İstanbul yeme-içme ve eğlence hayatının New York, Miami, Londra ve Paris gibi şehirlerle yarışacak düzeyde olduğu söylenir. Ben bu söyleme katılmıyorum. Çünkü günümüz İstanbul’unda dans edip eğlenebileceğiniz ne diskotek, ne kulüp ne de sohbet edip eğlenebileceğiniz kayda değer adam akıllı bir bar var. Bir dönem iki elimin parmaklarını geçmeyecek sayıda olan caz barların da nesli neredeyse tükendi. Eğer siz de benim gibi caz sevenlerdenseniz gelin sizi Tünel meydanına komşu yeni açılan harika bir caz kulübe götüreyim.
Pizzerie da Simone
Burası canlı caz müzik yapan ama aynı zamanda fine dining bir restoran. Meşhur Narmalı Han’ın paralel arkasındaki sokaktaki Ruz Otel’in giriş katında bulunan restoran New York, Los Angeles ve Chicago’daki o mini caz kulüpleri aratmayacak türden. Girişinde güzel bir bar ve oturma gruplarının bulunduğu yerde yemek öncesi içkilerinizi içip sohbet edebilirsiniz. Restoran bölümüyse topu topu 40 kişilik. Mekanın yerleri, masa ve sandalyeleri ahşap, duvarlar da tuğla ve bazı duvarlar da nefti yeşile boyanmış. Birçok genç nesil caz müzisyeninin sahneye çıkıp sanatını icra ettiği mekanda benim gittiğim gece sahnede aynı zamanda oyuncu olan Tuğçe Karaoğlan vardı. Harika bir sese sahip olan Tuğçe kulaklarıma, mekanın patronu ve aynı zamanda şefi olan Sinan Kızıklı’nın nefis yemekleriyse damağıma ziyafet çekti.

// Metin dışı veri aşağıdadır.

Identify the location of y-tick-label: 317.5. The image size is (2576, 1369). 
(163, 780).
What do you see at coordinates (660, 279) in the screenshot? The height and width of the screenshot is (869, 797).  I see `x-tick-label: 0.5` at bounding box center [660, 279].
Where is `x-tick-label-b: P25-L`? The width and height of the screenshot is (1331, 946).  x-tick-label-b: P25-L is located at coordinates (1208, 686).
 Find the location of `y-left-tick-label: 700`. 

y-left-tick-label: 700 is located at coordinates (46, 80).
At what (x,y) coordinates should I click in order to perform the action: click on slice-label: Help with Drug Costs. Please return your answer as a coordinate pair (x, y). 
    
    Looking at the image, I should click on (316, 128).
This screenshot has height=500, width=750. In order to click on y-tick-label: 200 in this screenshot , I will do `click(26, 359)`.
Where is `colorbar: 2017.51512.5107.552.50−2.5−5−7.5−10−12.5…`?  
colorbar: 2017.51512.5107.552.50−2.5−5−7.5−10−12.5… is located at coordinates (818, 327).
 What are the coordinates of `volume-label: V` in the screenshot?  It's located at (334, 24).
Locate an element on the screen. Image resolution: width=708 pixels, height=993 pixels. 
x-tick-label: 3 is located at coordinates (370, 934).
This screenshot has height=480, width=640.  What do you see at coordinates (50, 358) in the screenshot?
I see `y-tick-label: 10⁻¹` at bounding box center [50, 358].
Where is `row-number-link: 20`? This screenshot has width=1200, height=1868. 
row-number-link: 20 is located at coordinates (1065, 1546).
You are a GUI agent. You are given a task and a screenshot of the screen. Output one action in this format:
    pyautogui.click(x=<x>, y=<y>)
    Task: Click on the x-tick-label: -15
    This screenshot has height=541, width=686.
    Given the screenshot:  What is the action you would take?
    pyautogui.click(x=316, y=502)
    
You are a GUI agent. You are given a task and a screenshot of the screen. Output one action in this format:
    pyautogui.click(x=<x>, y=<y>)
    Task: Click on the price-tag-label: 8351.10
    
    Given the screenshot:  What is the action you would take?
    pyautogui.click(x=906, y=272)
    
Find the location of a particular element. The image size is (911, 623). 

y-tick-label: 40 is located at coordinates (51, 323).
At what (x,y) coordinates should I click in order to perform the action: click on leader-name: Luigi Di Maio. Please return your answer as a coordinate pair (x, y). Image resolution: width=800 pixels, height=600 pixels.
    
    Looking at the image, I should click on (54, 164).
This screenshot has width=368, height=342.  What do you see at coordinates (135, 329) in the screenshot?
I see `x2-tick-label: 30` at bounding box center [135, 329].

Pizzanın başı çektiği zengin menü
Ben kalın hamur pizzayı hiş sevmem. Ama şef Sinan’ın ekşi maya ile yaptığı affumata pizza gerçekten damak çatlatan türdendi. Marinara, margherita, burrata, quattro formaggi, pepperoni, cotto, kaburga ve dilli mozerallalı pizzalarda benim diğer favorilerim. "Ben pizzacı değilim" diyenlere de salatalardan, türüflü burrata, caprese patlıcan parmigiana, makarnalardan penne arabiata, kremalı mantarlı fettuccine, ana yemeklerden bandiera, cotto cremoso, roast beef, smokey turkey, cocco di mamma ya da panuozzo hot dog öneririm. Afiyet olsun, iyi eğlenceler.